Так это продолжалось до конца. Один новейший член корпорации Московской Духовной Академии — «этой школы верующего разума» — по случаю столетнего ее юбилея решительно свидетельствовал, что «истина, которой занимается богословие, есть та самая, которой занимается философия, — истина высшая и всеобъемлющая», почему «с философской точки зрения, всякое богословское учение есть частная метафизическая система». В академической постановке последняя культивируется в форме «философии церковной, философии православной», ибо «анализ может раскрыть, что православная вера наилучшим образом истолковывает действительность и наиболее отвечает идеальным стремлениям человеческого духа», причем «задачей философии будет тогда призывать людей к этой вере», поскольку «человек может узнать истину от Бога или никогда не узнает ее», между тем «печать божественности лежит (лишь) на одном религиозном учении — учении христианском, именующим себя богооткровенным» (см. у проф. С. С. Глаголева «Философия и свобода»). Ясно, что такая христианская философия бывает по преимуществу и рационально-христианской апологетикой.

VIII. БИБЛИОЛОГИЯ

Христианство, будучи Божественным по существу и принимаемое таковым научно, отсылает к своим Божественным первоисточникам и направляет для точного познания к изучению памятников Божественного откровения. Этим определяется основоположительное значение в русском богословии для библиологии. Литература этого рода распространялась в России с первых веков ее христианизации и потом до некоторой степени самостоятельно развивалась в своих обычных формах. Однако, работая в общем библейском поле, русская богословская наука имела и осуществляла еще свои собственные специальные задачи. При своем христианском просвещении русские приняли славянскую Библию с греческого перевода Семидесяти толковников и доселе удерживают ее в исключительном священно-богослужебном употреблении. Традиционно усвоена у нас и привилась благоговейная преданность к славянскому тексту, но с течением времени неизбежно должна была возникнуть потребность: 1) выяснить достоинство его по самому характеру греческого прототипа сравнительно с еврейским оригиналом и 2) обеспечить текстуальную исправность славянской версии освещением ее истории и установлением наилучшей редакции. Оба эти вопроса, всегда занимавшие русскую богословскую мысль, со всей научной серьезностью были поставлены в XIX столетии.

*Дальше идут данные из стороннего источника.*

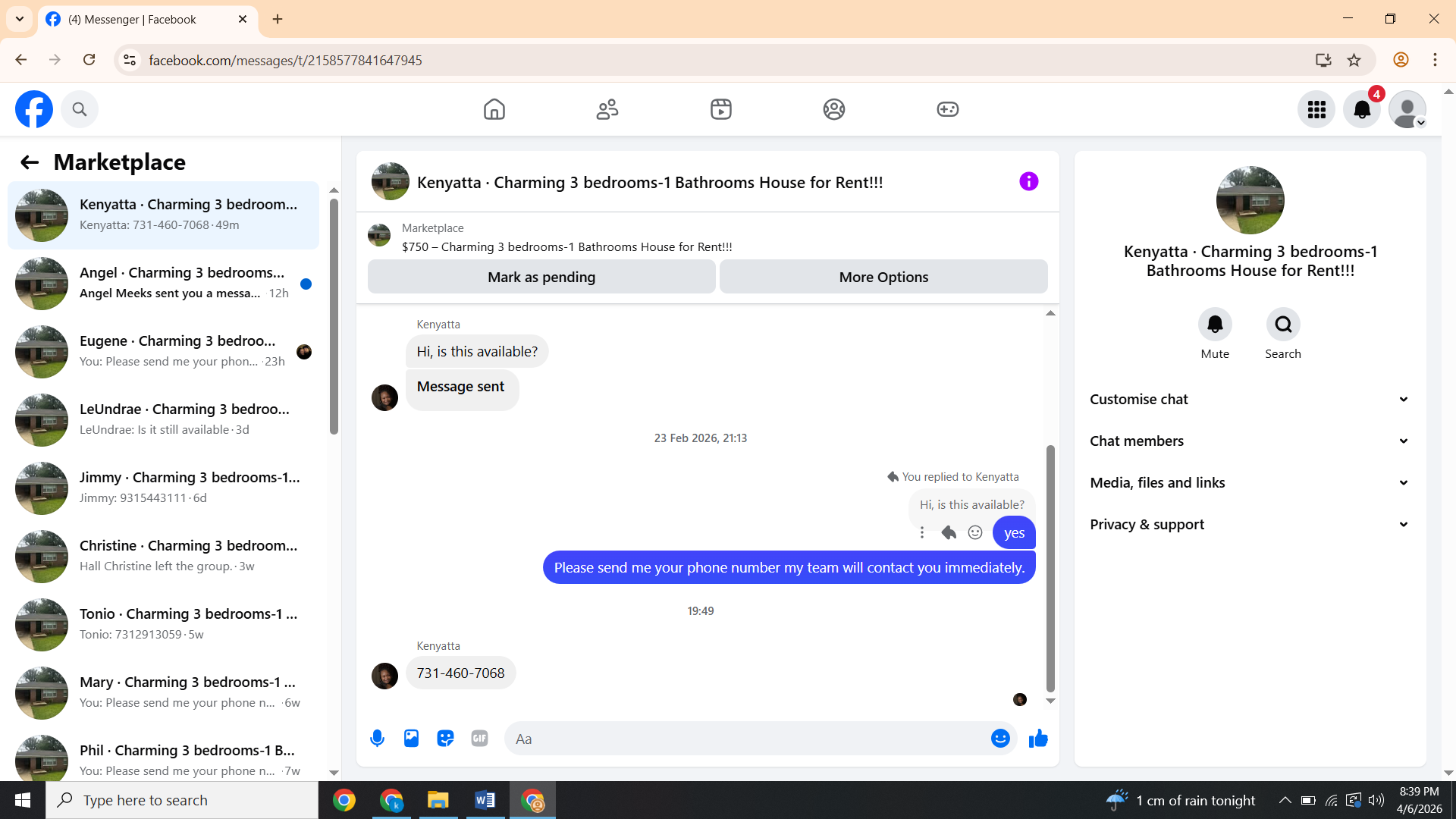Send a thumbs-up like
Screen dimensions: 1456x819
click(1038, 739)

Первый из них выдвинулся и обострился по связи с предпринятым тогда переложением Библии на русский язык. Были довольно сильные и авторитетные течения против этого дела, между прочим, и по недоверию к еврейскому тексту, положенному в основу для Ветхого Завета. Но постепенно возобладало мнение знаменитого митрополита Московского Филарета (Дроздова), который констатировал и аргументировал (в записке о догматическом достоинстве и охранительном употреблении греческого и славянского переводов Свящ. Писания), что I) «в православном учении о Священном Писании тексту Семидесяти толковников надлежит усвоять догматическое достоинство, в некоторых случаях равняющее оный подлиннику и даже возвышающее над тем видом еврейского текста, какой представляется общепринятым в изданиях новейшего времени»; II) «впрочем, уважение к тексту Семидесяти толковников не должно быть такое исключительное, чтобы текст еврейский надлежало оставить совсем без внимания; справедливость, польза и необходимость требуют, чтобы и еврейский текст также в догматическом достоинстве принимаем был в соображение при истолковании Священного Писания»; III) «но дабы при употреблении еврейского текста в пособие к изъяснению Священного Писания не дать места произволу, поставить в сем деле преграду против уклонения от точности православных догматов и охранить священную важность текста Семидесяти в древней его чистоте, — для сего в учении о Священном Писании, или в священной герменевтике, должны быть предлагаемы охранительные правила, извлеченные из существа дела и из примеров церковных и отеческих». В общем, эти здравые принципы господствуют и поныне. Так, проф. В. Н. Мышцын писал, что «нельзя безусловно и во всем отдавать предпочтение тексту масоретскому, что в некоторых случаях греческий перевод сохранил лучшее сравнительно с подлинником чтение, чтение верное и первоначальное, вследствие чего перевод LXX имеет не только авторитет изначала в христианской Церкви употребляемого перевода, но и авторитет наилучшего критического средства при исправлении текста масоретского; употребление его не церковное только, но и научное». В свою очередь проф. И. Н. Корсунский в специальной обширной диссертации по данному предмету формулировал два тезиса, что а) «перевод Семидесяти толковников во многих своих местах имеет большое значение для восстановления первоначального вида подлинного еврейского текста Библии», и б) «с другой стороны, перевод этот по разным причинам во многом отступает от еврейского подлинника».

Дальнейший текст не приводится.